* [Exercice]: Recopiez à l'identique, s'il vous plaît, le passage de l'article qui s'ouvre sur « On remarque en » et s'achève sur « activité lucrative indépendante. ».

* [Article]:
○ ○ ○
Dans le cas d’espèce :

On remarque en premier lieu qu’il n’est pas contesté que les recourants ne disposent pas de connaissances particulières dans le domaine de l’immobilier. Les recourants n’ont pas non plus de formation qui pourrait être directement utile dans le monde du commerce d’immeubles. Ces éléments plaident contre la reconnaissance d’une activité lucrative indépendante.

Est en revanche litigieuse la question de la constitution d’une société de personnes. L’autorité intimée estime que les recourants se seraient – si ce n’est formellement du moins matériellement – associés aux propriétaires des parcelles voisines pour vendre conjointement leurs parcelles, tous étant au surplus en contact avec un collaborateur de l’entreprise immobilière G.________. Or, il n’en est rien. Il convient en effet d’admettre que les recourants ont acquis l’immeuble litigieux puis l’ont revendu sans s’associer à une tierce personne. Ils ont en effet simplement accepté l’offre d’achat formulée par l’acquéreur. Certes, le prix d’achat proposé tenait compte de ce que les ventes déjà conclues avec les propriétaires voisins étaient conditionnées à la vente par les recourants de leur parcelle que l’acheteur souhaitait acquérir simultanément. Il n’est toutefois pas établi que les recourants se soient entendus avec leurs voisins pour tenter de maximiser le gain réalisé. Ainsi, si les recourants ont eu des contacts avec des personnes actives dans le domaine immobilier au moment de la vente, on ne saurait retenir qu’ils s’y sont associés, comme le retient l’autorité intimée. Le seul fait de vendre simultanément des parcelles avec d’autres propriétaires, en l’absence d’autres indices d’une concertation préalable, ne suffit pas encore pour admettre l’existence d’une société simple. La jurisprudence a bien plutôt retenu un gain commercial lorsque le vendeur profitait d’une certaine manière des connaissances d’un associé lors de la mise en commun de moyens et de travail. Tel n’est pas le cas ici. Il y a lieu de retenir que les recourants ne se sont pas associés à des professionnels de l’immobilier pour effectuer la vente litigieuse ni n’ont constitué de société avec les autres propriétaires de parcelles distinctes. Ces éléments plaident également contre la reconnaissance d’une activité indépendante.
○ ○ ○
* [Matériel recueilli]:
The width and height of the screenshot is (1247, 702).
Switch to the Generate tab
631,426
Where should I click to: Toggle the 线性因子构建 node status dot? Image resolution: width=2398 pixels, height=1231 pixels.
○ ○ ○
* [Corrigé de l'exercice]:
On remarque en premier lieu qu’il n’est pas contesté que les recourants ne disposent pas de connaissances particulières dans le domaine de l’immobilier. Les recourants n’ont pas non plus de formation qui pourrait être directement utile dans le monde du commerce d’immeubles. Ces éléments plaident contre la reconnaissance d’une activité lucrative indépendante.